Request
Pick out every line in the items below that contains the word "Instruction", and copy each one in full.

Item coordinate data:
————

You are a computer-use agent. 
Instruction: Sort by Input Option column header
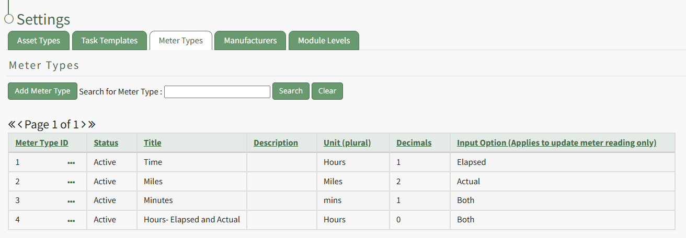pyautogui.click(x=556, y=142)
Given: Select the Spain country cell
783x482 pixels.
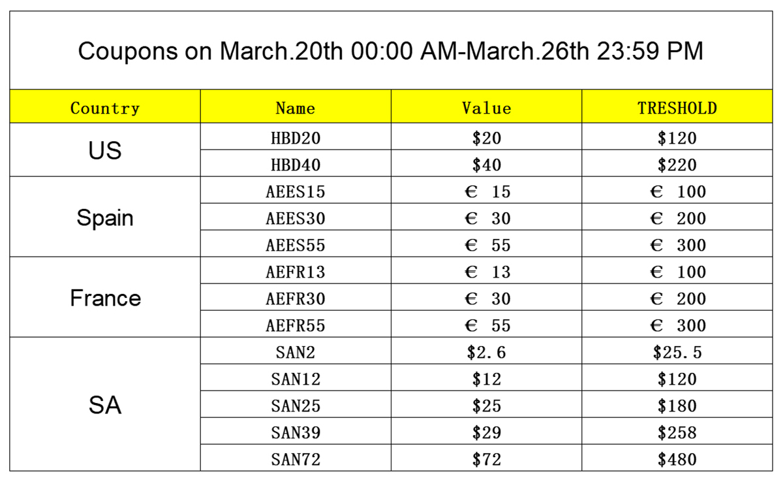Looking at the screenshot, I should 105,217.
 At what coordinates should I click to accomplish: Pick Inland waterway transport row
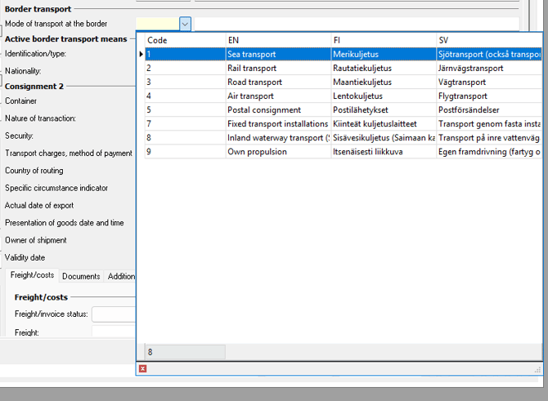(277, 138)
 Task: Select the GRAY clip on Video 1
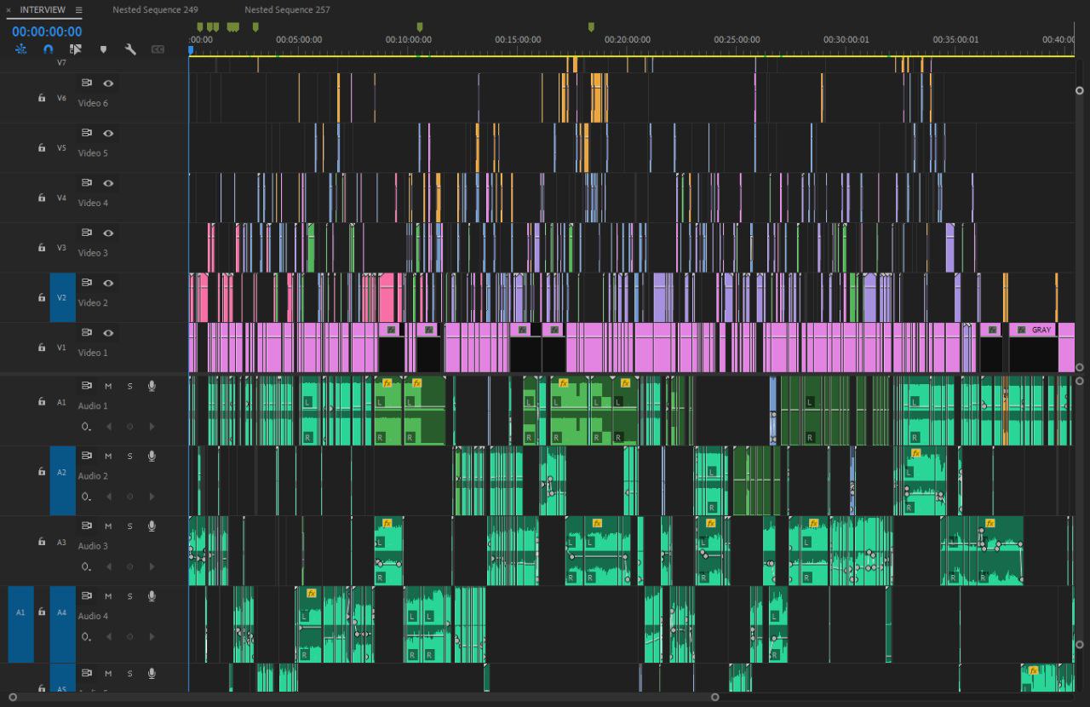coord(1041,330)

————

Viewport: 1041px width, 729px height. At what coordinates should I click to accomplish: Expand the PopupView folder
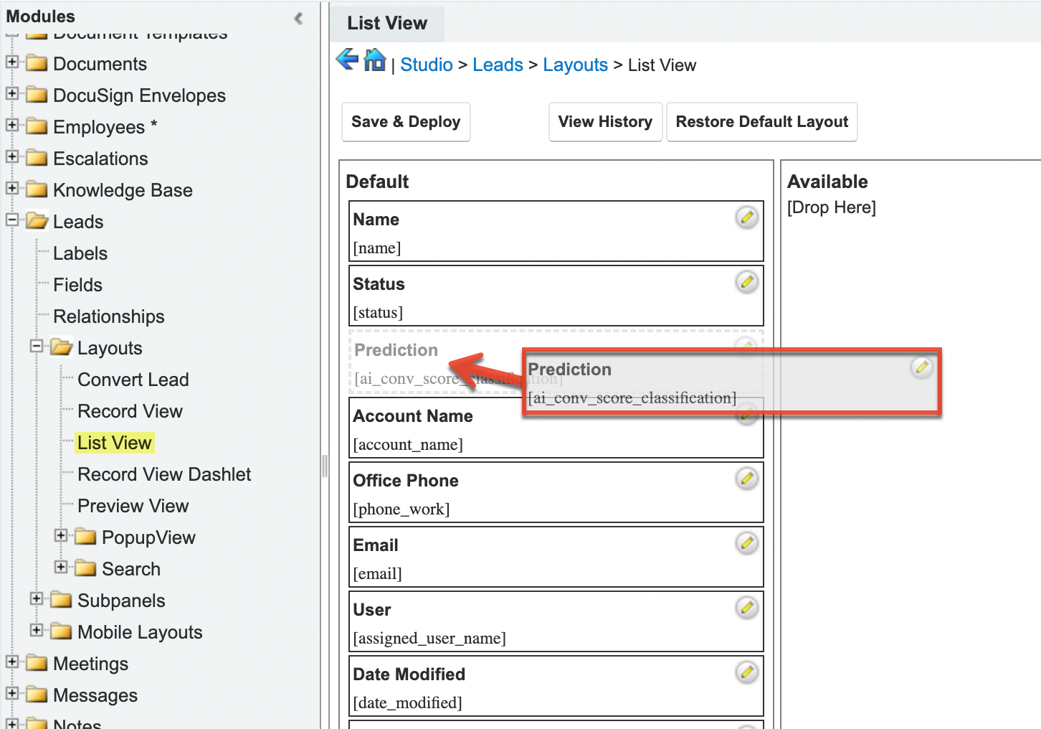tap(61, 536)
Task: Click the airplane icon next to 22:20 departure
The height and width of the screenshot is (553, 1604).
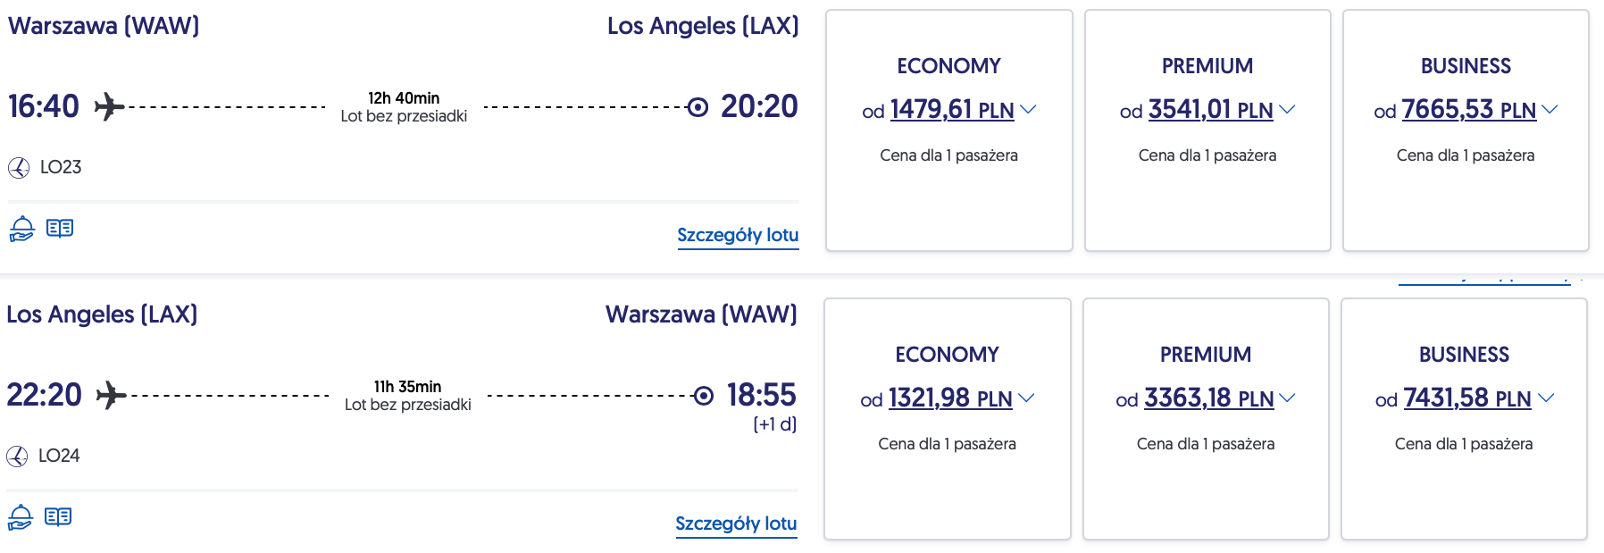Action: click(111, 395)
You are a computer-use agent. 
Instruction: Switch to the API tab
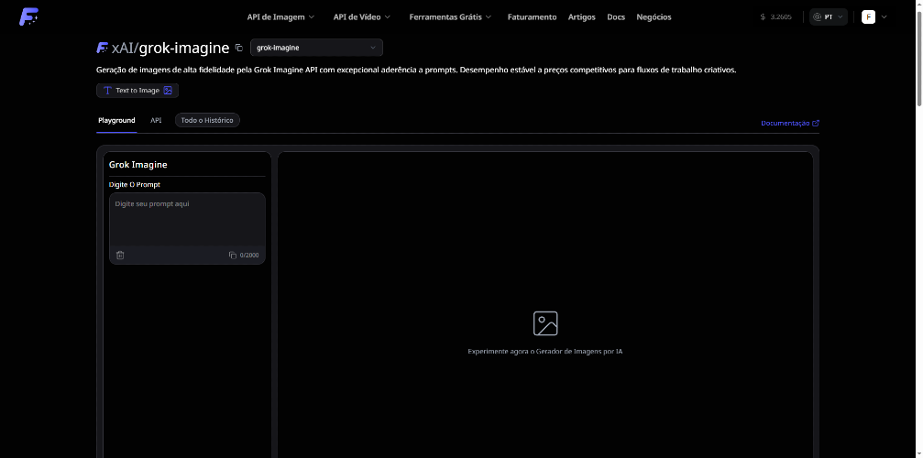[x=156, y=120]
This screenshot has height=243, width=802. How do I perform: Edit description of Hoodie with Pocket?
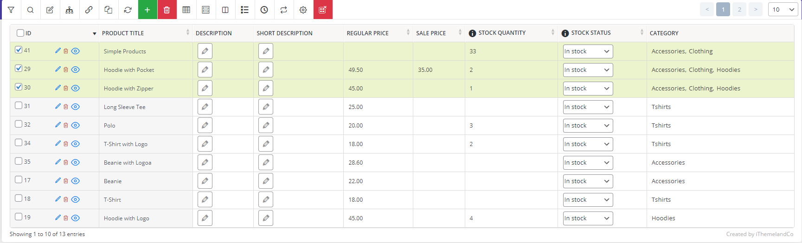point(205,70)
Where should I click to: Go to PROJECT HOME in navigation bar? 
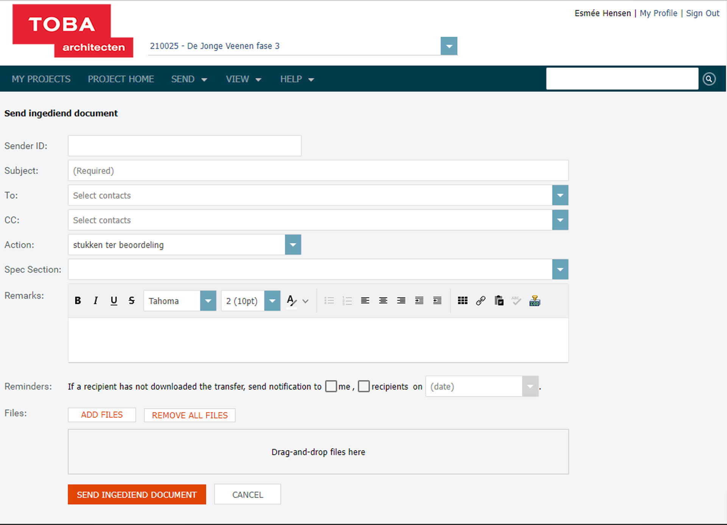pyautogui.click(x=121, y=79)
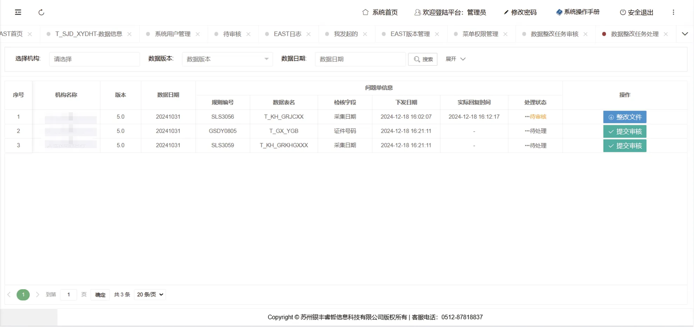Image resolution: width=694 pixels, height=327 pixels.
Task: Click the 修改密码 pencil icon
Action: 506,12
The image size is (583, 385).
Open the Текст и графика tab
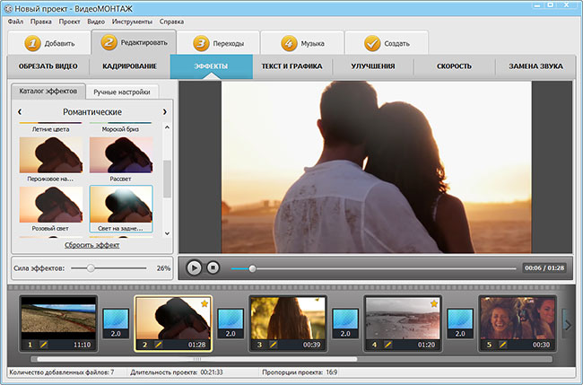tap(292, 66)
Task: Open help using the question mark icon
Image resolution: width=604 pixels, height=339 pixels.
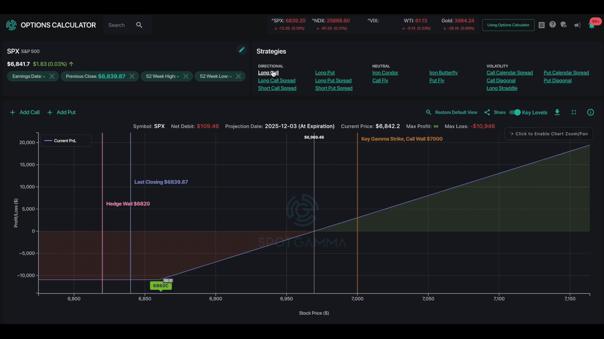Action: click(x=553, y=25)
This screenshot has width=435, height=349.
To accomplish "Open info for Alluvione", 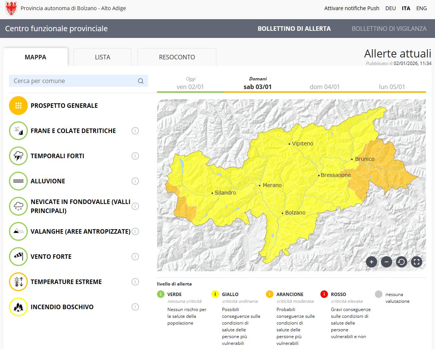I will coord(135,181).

————

The completed task
Instruction: Sort by Input Option column header
Instruction: Switch to the API tab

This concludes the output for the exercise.